- [Material for the task]
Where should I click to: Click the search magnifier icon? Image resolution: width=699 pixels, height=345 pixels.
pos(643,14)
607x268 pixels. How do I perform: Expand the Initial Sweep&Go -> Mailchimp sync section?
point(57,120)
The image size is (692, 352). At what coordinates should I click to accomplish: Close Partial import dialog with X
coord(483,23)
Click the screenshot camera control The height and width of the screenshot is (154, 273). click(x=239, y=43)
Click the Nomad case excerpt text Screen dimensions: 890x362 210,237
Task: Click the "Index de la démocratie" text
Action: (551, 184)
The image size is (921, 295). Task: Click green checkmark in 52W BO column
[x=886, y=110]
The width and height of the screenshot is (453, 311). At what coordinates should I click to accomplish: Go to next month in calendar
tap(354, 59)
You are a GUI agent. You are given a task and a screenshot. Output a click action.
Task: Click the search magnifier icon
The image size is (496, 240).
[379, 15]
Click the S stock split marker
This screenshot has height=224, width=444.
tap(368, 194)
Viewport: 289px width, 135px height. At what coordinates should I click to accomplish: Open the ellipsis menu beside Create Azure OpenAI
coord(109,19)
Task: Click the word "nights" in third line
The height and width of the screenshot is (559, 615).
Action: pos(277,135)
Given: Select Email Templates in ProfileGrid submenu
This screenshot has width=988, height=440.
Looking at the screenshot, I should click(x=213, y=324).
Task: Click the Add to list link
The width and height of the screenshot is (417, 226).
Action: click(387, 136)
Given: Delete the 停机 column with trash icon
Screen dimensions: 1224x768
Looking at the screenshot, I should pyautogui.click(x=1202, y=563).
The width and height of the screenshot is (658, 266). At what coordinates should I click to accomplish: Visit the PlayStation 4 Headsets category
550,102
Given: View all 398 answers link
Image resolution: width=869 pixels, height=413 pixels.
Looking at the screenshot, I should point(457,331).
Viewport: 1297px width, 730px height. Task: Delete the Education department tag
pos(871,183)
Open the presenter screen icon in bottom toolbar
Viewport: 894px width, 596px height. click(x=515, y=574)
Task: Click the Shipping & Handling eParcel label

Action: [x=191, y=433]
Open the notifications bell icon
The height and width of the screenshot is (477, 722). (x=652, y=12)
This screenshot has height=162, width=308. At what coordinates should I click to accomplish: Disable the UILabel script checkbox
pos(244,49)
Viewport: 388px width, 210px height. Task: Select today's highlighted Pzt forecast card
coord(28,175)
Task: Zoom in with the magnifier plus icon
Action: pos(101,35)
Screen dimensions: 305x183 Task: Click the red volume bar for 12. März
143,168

- [Exercise prompt] Within the data above, pick out all lines holding the word "link".

- [Output of the task]
Task: Click the Add to list link
Given: View all 398 answers link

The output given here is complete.